▶ [RAW DATA]:

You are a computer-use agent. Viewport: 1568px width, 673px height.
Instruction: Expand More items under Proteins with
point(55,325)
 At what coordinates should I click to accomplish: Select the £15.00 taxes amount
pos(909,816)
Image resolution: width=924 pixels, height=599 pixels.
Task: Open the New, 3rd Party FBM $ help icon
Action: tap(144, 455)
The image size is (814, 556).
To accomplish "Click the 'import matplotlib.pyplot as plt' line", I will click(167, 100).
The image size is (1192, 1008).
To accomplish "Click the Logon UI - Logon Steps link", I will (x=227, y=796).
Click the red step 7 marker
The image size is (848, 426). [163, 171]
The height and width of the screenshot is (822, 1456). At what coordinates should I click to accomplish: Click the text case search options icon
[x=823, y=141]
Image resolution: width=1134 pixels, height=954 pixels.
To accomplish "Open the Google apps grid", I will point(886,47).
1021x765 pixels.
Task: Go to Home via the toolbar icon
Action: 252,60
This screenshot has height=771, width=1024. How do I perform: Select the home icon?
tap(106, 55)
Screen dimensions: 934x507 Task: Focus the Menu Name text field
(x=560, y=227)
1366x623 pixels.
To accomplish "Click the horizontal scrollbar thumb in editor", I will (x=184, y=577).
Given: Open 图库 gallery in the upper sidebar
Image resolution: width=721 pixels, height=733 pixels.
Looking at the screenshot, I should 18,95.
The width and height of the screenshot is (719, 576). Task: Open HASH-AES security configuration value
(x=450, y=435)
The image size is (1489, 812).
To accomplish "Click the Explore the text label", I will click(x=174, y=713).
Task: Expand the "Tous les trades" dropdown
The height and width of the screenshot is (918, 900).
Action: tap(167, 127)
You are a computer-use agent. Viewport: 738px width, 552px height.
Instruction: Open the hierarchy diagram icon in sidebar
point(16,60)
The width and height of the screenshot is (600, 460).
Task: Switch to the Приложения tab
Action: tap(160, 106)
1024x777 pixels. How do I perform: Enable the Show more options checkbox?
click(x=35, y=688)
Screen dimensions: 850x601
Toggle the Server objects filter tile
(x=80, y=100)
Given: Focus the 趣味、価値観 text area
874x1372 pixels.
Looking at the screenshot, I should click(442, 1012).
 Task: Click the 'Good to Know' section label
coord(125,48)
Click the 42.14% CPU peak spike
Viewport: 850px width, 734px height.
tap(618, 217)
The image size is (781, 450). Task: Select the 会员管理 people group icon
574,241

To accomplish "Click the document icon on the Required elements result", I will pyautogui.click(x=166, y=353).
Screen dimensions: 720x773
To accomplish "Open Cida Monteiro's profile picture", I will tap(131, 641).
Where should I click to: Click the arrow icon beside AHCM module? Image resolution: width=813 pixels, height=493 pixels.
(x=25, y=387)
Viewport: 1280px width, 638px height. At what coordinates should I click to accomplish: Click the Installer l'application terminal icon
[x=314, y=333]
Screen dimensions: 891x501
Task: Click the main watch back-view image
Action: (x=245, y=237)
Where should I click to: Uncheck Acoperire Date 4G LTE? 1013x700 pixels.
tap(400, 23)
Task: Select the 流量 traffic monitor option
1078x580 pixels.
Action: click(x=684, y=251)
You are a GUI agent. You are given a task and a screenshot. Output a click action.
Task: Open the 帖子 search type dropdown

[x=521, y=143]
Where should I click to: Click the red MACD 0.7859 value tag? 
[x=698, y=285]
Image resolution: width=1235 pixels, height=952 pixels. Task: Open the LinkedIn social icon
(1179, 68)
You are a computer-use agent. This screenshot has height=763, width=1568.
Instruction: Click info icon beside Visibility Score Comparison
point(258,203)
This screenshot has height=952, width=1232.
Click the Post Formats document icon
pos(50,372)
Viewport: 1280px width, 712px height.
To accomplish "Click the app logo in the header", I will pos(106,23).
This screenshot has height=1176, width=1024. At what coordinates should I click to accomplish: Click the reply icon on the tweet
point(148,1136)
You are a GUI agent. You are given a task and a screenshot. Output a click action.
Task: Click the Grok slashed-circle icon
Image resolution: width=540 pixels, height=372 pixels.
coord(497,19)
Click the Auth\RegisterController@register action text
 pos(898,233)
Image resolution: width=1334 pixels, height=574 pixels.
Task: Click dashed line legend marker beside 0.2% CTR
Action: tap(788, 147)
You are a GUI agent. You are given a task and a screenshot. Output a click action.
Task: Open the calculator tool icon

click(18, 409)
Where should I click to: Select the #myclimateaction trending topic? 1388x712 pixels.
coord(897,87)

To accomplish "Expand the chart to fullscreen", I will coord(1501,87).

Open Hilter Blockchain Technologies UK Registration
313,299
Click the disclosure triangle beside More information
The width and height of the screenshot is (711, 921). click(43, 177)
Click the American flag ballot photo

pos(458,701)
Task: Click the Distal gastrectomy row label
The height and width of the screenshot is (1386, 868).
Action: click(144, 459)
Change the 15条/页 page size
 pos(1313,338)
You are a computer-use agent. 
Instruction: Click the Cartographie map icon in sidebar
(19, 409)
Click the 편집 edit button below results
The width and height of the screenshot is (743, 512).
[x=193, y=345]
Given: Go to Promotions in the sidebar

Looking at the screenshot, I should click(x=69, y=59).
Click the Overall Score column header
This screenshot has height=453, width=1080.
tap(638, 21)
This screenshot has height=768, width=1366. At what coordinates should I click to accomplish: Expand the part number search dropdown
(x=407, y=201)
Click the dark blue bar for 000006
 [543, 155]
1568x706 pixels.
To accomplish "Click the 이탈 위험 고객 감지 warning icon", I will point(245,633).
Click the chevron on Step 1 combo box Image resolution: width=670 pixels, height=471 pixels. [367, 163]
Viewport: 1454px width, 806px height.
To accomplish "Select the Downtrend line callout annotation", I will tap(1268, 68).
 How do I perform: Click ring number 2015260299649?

▶ [TASK ITEM]:
Return every record, word for word.

▶ [ANSWER SECTION]:
You are a computer-use agent. Viewport: 1568px width, 673px height.
Instruction: Expand More items under Proteins with
point(55,325)
 At what coordinates should I click to accomplish: Select the £15.00 taxes amount
pos(909,816)
Image resolution: width=924 pixels, height=599 pixels.
Task: Open the New, 3rd Party FBM $ help icon
Action: tap(144, 455)
The image size is (814, 556).
To accomplish "Click the 'import matplotlib.pyplot as plt' line", I will click(167, 100).
The image size is (1192, 1008).
To accomplish "Click the Logon UI - Logon Steps link", I will (x=227, y=796).
Click the red step 7 marker
The image size is (848, 426). [163, 171]
The height and width of the screenshot is (822, 1456). At what coordinates should I click to accomplish: Click the text case search options icon
[x=823, y=141]
Image resolution: width=1134 pixels, height=954 pixels.
To accomplish "Open the Google apps grid", I will point(886,47).
1021x765 pixels.
Task: Go to Home via the toolbar icon
Action: 252,60
This screenshot has height=771, width=1024. How do I perform: Select the home icon?
tap(106, 55)
Screen dimensions: 934x507 Task: Focus the Menu Name text field
(x=560, y=227)
1366x623 pixels.
To accomplish "Click the horizontal scrollbar thumb in editor", I will (x=184, y=577).
Given: Open 图库 gallery in the upper sidebar
Image resolution: width=721 pixels, height=733 pixels.
Looking at the screenshot, I should 18,95.
The width and height of the screenshot is (719, 576). Task: Open HASH-AES security configuration value
(x=450, y=435)
The image size is (1489, 812).
To accomplish "Click the Explore the text label", I will click(x=174, y=713).
Task: Expand the "Tous les trades" dropdown
The height and width of the screenshot is (918, 900).
Action: tap(167, 127)
You are a computer-use agent. Viewport: 738px width, 552px height.
Instruction: Open the hierarchy diagram icon in sidebar
point(16,60)
The width and height of the screenshot is (600, 460).
Task: Switch to the Приложения tab
Action: tap(160, 106)
1024x777 pixels. How do I perform: Enable the Show more options checkbox?
click(x=35, y=688)
Screen dimensions: 850x601
Toggle the Server objects filter tile
(x=80, y=100)
Given: Focus the 趣味、価値観 text area
874x1372 pixels.
Looking at the screenshot, I should click(442, 1012).
 Task: Click the 'Good to Know' section label
coord(125,48)
Click the 42.14% CPU peak spike
Viewport: 850px width, 734px height.
tap(618, 217)
The image size is (781, 450). Task: Select the 会员管理 people group icon
574,241

To accomplish "Click the document icon on the Required elements result", I will pyautogui.click(x=166, y=353).
Screen dimensions: 720x773
To accomplish "Open Cida Monteiro's profile picture", I will tap(131, 641).
Where should I click to: Click the arrow icon beside AHCM module? Image resolution: width=813 pixels, height=493 pixels.
(x=25, y=387)
Viewport: 1280px width, 638px height. At what coordinates should I click to accomplish: Click the Installer l'application terminal icon
[x=314, y=333]
Screen dimensions: 891x501
Task: Click the main watch back-view image
Action: (x=245, y=237)
Where should I click to: Uncheck Acoperire Date 4G LTE? 1013x700 pixels.
tap(400, 23)
Task: Select the 流量 traffic monitor option
1078x580 pixels.
Action: click(x=684, y=251)
You are a GUI agent. You are given a task and a screenshot. Output a click action.
Task: Open the 帖子 search type dropdown

[x=521, y=143]
Where should I click to: Click the red MACD 0.7859 value tag? 
[x=698, y=285]
Image resolution: width=1235 pixels, height=952 pixels. Task: Open the LinkedIn social icon
(1179, 68)
You are a computer-use agent. This screenshot has height=763, width=1568.
Instruction: Click info icon beside Visibility Score Comparison
point(258,203)
This screenshot has height=952, width=1232.
Click the Post Formats document icon
pos(50,372)
Viewport: 1280px width, 712px height.
To accomplish "Click the app logo in the header", I will pos(106,23).
This screenshot has height=1176, width=1024. At what coordinates should I click to accomplish: Click the reply icon on the tweet
point(148,1136)
You are a GUI agent. You are given a task and a screenshot. Output a click action.
Task: Click the Grok slashed-circle icon
Image resolution: width=540 pixels, height=372 pixels.
coord(497,19)
Click the Auth\RegisterController@register action text
 pos(898,233)
Image resolution: width=1334 pixels, height=574 pixels.
Task: Click dashed line legend marker beside 0.2% CTR
Action: tap(788, 147)
You are a GUI agent. You are given a task and a screenshot. Output a click action.
Task: Open the calculator tool icon

click(18, 409)
Where should I click to: Select the #myclimateaction trending topic? 1388x712 pixels.
coord(897,87)

To accomplish "Expand the chart to fullscreen", I will coord(1501,87).

Open Hilter Blockchain Technologies UK Registration
313,299
Click the disclosure triangle beside More information
The width and height of the screenshot is (711, 921). click(43, 177)
Click the American flag ballot photo

pos(458,701)
Task: Click the Distal gastrectomy row label
The height and width of the screenshot is (1386, 868).
Action: click(144, 459)
Change the 15条/页 page size
 pos(1313,338)
You are a computer-use agent. 
Instruction: Click the Cartographie map icon in sidebar
(19, 409)
Click the 편집 edit button below results
The width and height of the screenshot is (743, 512).
[x=193, y=345]
Given: Go to Promotions in the sidebar

Looking at the screenshot, I should click(x=69, y=59).
Click the Overall Score column header
This screenshot has height=453, width=1080.
tap(638, 21)
This screenshot has height=768, width=1366. At what coordinates should I click to accomplish: Expand the part number search dropdown
(x=407, y=201)
Click the dark blue bar for 000006
 [543, 155]
1568x706 pixels.
To accomplish "Click the 이탈 위험 고객 감지 warning icon", I will point(245,633).
Click the chevron on Step 1 combo box Image resolution: width=670 pixels, height=471 pixels. [367, 163]
Viewport: 1454px width, 806px height.
To accomplish "Select the Downtrend line callout annotation", I will tap(1268, 68).
 How do I perform: Click ring number 2015260299649?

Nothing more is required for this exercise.